• [TASK TO COMPLETE] Change "Where should I click to" to "Where do I click to" in the part of the data that opens with the line containing "Screen dimensions: 1449x553" and closes with the line containing "pyautogui.click(x=365, y=303)", leaving everything else as it is. Give back only those lines.
++++++
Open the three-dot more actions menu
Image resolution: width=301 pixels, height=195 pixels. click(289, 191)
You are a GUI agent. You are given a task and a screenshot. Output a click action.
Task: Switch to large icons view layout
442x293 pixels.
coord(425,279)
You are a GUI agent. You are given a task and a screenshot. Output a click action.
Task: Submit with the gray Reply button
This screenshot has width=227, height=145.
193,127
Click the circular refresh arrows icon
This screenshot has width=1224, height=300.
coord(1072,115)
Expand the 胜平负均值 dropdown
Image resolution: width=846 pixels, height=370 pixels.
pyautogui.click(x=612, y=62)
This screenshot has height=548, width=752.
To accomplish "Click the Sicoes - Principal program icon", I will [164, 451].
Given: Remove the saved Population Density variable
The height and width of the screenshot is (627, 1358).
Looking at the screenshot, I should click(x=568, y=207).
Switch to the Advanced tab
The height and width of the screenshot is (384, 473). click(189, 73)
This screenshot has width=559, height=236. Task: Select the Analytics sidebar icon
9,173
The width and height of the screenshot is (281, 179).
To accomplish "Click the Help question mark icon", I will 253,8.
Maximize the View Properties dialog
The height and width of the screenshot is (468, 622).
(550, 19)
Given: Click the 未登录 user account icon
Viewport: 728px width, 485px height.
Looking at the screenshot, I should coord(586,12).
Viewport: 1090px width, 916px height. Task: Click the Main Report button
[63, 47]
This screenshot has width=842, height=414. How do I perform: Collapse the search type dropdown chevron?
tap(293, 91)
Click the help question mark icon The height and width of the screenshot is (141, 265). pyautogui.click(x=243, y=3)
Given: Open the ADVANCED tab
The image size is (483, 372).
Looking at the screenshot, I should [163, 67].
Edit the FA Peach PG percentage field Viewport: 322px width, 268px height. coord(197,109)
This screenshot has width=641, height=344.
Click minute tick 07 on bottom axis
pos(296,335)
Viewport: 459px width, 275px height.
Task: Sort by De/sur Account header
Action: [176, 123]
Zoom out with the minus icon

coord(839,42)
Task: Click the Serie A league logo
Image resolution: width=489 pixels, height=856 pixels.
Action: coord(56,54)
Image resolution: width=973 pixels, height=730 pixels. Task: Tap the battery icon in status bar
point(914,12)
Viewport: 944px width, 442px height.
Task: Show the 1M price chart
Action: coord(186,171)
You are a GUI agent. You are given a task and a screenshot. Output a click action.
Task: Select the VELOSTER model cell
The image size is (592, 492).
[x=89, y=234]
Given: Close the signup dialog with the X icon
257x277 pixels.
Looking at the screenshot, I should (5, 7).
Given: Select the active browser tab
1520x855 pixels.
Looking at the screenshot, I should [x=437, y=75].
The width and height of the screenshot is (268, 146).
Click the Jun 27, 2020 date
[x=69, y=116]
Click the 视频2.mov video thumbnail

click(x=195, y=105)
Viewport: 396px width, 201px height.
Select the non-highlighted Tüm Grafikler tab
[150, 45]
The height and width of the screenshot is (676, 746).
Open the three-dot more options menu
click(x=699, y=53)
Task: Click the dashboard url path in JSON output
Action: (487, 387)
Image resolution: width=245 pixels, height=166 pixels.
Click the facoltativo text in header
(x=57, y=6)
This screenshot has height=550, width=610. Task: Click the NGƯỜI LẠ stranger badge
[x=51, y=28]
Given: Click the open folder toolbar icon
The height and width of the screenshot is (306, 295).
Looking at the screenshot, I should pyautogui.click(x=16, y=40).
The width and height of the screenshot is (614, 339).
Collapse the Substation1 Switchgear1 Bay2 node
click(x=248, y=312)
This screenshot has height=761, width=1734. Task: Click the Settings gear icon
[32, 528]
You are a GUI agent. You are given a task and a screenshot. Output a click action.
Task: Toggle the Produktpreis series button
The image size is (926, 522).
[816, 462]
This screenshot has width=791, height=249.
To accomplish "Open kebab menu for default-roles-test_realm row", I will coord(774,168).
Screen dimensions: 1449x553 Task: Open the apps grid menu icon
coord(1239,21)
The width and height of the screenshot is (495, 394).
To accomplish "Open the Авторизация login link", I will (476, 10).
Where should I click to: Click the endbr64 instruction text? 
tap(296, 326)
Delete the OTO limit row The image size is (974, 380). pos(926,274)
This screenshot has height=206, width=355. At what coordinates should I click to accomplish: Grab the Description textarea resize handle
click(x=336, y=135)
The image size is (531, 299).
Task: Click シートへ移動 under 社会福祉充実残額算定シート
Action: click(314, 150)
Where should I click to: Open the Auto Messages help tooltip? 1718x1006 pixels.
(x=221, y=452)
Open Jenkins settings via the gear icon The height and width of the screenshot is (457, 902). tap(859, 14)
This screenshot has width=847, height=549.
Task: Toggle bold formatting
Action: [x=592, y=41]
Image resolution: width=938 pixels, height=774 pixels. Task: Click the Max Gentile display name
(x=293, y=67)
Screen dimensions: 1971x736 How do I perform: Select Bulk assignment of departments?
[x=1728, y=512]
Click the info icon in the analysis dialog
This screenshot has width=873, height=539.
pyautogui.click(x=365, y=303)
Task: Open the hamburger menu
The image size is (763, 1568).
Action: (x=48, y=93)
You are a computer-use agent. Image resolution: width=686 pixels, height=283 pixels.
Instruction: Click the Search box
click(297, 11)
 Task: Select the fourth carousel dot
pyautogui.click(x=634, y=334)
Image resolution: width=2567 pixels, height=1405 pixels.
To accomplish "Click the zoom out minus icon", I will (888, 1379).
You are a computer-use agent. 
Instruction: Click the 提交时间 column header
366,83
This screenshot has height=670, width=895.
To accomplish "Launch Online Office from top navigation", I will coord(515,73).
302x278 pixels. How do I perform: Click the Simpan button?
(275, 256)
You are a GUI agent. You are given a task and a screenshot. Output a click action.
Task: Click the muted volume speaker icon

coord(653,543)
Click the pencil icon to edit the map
++++++
• [WRITTEN RESPONSE]
Screen dimensions: 1449x553 Task: Open the apps grid menu icon
coord(1239,21)
The width and height of the screenshot is (495, 394).
To accomplish "Open the Авторизация login link", I will (476, 10).
Where do I click to: Click the endbr64 instruction text? 
tap(296, 326)
Delete the OTO limit row The image size is (974, 380). pos(926,274)
This screenshot has height=206, width=355. At what coordinates should I click to accomplish: Grab the Description textarea resize handle
click(x=336, y=135)
The image size is (531, 299).
Task: Click シートへ移動 under 社会福祉充実残額算定シート
Action: click(314, 150)
Where do I click to: Open the Auto Messages help tooltip? 1718x1006 pixels.
(x=221, y=452)
Open Jenkins settings via the gear icon The height and width of the screenshot is (457, 902). tap(859, 14)
This screenshot has width=847, height=549.
Task: Toggle bold formatting
Action: [x=592, y=41]
Image resolution: width=938 pixels, height=774 pixels. Task: Click the Max Gentile display name
(x=293, y=67)
Screen dimensions: 1971x736 How do I perform: Select Bulk assignment of departments?
[x=1728, y=512]
Click the info icon in the analysis dialog
This screenshot has width=873, height=539.
pyautogui.click(x=365, y=303)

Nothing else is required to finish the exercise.